Diese zentralen Gedanken unseres Glaubens
in den Vordergrund zu stellen, wird immer schwieriger. Es ist unsere Erfahrung,
dass wir nicht an zwei Sachen
gleichzeitig denken können. Wir sind so viel mit uns beschäftigt, mit unserem
Wohl, mit dem Sichtbaren, Hörbaren und Spürbaren, dass wir kaum Zeit haben,
über Dinge nachzudenken, die vor allem Übersinnlich sind. Und dazu kommt noch,
dass die christlichen Feiertage in den Ferien sind.

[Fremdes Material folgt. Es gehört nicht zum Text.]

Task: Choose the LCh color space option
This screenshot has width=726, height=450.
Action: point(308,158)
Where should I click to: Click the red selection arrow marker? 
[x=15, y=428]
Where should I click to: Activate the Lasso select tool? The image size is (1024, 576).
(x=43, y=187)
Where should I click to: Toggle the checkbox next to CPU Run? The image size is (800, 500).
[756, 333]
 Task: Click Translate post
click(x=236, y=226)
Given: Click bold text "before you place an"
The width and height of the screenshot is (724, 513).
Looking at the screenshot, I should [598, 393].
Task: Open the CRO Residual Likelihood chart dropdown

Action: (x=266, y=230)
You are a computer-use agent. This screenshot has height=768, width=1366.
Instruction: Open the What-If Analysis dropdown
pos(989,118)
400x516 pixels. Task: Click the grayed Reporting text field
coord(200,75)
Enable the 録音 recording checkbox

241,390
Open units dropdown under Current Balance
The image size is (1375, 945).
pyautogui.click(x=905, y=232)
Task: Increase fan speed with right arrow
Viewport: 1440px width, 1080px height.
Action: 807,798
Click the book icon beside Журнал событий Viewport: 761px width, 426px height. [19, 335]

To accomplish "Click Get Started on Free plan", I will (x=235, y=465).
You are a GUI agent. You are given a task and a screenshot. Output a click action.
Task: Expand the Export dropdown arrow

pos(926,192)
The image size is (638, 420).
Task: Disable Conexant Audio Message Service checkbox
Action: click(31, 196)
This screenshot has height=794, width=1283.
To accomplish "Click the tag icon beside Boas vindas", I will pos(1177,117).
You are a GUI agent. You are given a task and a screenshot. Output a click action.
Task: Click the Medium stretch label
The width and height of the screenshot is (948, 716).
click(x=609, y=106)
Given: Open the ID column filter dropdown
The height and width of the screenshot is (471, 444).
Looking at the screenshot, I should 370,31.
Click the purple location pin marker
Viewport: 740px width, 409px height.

Die Schulferien sind
gleichzeitig auch Urlaubszeit für die Erwachsenen, Zeit der Erholung, was die
meisten nötig haben. Nach den Ferien, vor allem nach den Osterferien, kommen
die Kinder wieder zurück und erzählen mir immer wieder: "Wir haben da oder
dort die Gottesdienste besucht, an Karfreitag und am Osterfest waren wir in der
Kirche". Das erzählen sie, nicht um zu zeigen, dass sie dort ihre
christliche Pflicht erfüllt haben, sondern um einfach zu sagen, was sie in
einer anderen Gegend erlebt haben. Dies zeigt aber, dass man, wenn man will,
trotz Erholung, trotz der Freiheit, die man am Urlaubsort genießt, seinen
Glauben leben und zum Ausdruck bringen kann. Was wir versuchen sollten, ist
nicht einen für alle geeigneten Termin und Ort zu finden - das werden wir nicht
schaffen: für die Ferienzeit hat jeder persönlich sein Programm
zusammengestellt, am Wochenende hat man mehrere Verpflichtungen und an den
Werktagen ist man beruflich gefordert - sondern aus der gegebenen Möglichkeit
das Beste herauszuholen. Gleichgültig, wo wir die kommenden Feiertage
verbringen, mit wem wir zusammen sind, was alles wir noch zu erledigen haben - wir
sind alle eingeladen, soweit es möglich ist, in den kommenden Tagen mehr als
sonst über Jesus, sein Leben, sein Leiden, seinen Tod und seine Auferstehung
nachzudenken, den Kindern und Enkelkindern von dies allem zu erzählen.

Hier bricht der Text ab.